Today is the culminating day of Module 2 and hopefully you will identify 'hits' from your SMM screen! Though you may be able to qualitatively visualize the spots that appear to emit more fluorescence, it is important to complete quantitative analysis that supports your observations.
During our previous laboratory session, you learned that a microarrayer was used to read the fluorescence signals emitted from the surface of the SMM slide at two excitation wavelengths. As noted previously, the 532 nm wavelength was used to excite fluorescein, which was printed in an 'X' pattern to assist with alignment. The 635 nm wavelength was used to excite Alexa Fluor 647; which would be associated with TDP43-RRM12 bound to a small molecule on the slide. A hit denotes a spot on the slide that emits a red fluorescence signal significantly higher than the background fluorescence level. In terms of protein binding, a hit denotes that the TDP43-RRM12 protein is bound to a small molecule and is therefore localized to a specific position on the slide. You will analyze the fluorescence signal collected by the microarray scanner using a value termed the robust z-score.

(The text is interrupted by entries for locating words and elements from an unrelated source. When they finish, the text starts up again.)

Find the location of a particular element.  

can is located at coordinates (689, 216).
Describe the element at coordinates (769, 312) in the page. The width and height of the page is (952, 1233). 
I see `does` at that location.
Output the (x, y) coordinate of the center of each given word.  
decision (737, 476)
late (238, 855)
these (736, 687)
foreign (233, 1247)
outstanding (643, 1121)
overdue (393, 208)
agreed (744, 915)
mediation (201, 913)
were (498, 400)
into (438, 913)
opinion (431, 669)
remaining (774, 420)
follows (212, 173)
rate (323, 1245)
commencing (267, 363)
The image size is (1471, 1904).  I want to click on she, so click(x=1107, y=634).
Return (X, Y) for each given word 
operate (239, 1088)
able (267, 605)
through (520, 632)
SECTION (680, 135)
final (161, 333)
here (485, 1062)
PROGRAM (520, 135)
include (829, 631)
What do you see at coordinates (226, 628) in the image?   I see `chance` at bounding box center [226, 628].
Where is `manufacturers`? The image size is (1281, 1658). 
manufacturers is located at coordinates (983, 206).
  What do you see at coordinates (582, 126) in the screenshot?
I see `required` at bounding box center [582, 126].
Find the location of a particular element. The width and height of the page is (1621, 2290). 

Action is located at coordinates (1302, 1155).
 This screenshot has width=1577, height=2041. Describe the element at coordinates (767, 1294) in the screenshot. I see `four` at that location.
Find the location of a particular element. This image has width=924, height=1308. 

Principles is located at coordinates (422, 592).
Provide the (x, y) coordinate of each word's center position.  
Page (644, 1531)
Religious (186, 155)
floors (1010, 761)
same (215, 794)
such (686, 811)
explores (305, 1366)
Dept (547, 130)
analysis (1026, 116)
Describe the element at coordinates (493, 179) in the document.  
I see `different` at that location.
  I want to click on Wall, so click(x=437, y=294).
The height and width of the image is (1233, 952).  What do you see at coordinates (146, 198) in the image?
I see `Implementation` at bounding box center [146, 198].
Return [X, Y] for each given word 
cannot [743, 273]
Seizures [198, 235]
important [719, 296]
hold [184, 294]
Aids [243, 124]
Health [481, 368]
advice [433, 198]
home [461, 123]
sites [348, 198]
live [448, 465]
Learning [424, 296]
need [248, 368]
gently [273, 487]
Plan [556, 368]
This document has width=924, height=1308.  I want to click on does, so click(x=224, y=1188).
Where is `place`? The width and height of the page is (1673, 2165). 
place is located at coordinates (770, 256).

The robust z-score differentiates signal from noise by providing a value that represents the intensity of a signal above background. In the case of the SMM experiment, the intensity of a fluorescent signal above the background fluorescence is calculated. To do this the fluorescence emitted across the entire slide is grouped to define the Median Absolute Deviation (MAD), which is is a measure of the variability of a univariate dataset. Though beyond the scope of this class, the equation for calculating the robust z-score assigns a value for how much more intense the fluroescent signal at a spot is over background. The higher the value, the more different the signal from background.
When the SMM slides were imaged, the microarrayer also produced a GAL file, or GenePix Array List. The GAL file contains information about where each spot was printed, and what compound was printed there. However, the relationship between the GAL file and the actual contact of the print head is very imprecise. Instead, we will use the fluorescein guide spots to align the array in the GAL file to the true print location for each pin. Following the alignment, we will compare the fluorescence at 635 nm within the deposition region of each spot (foreground) to the fluorescence immediately outside of this region, where nothing was printed (background) as illustrated in the image to the left. These values will be used to calculate the robust z-score. From the robust z-score, you can determine the associated probability that the observed fluorescence occurred by chance, and if this probability is sufficiently low, we call the small molecule a hit.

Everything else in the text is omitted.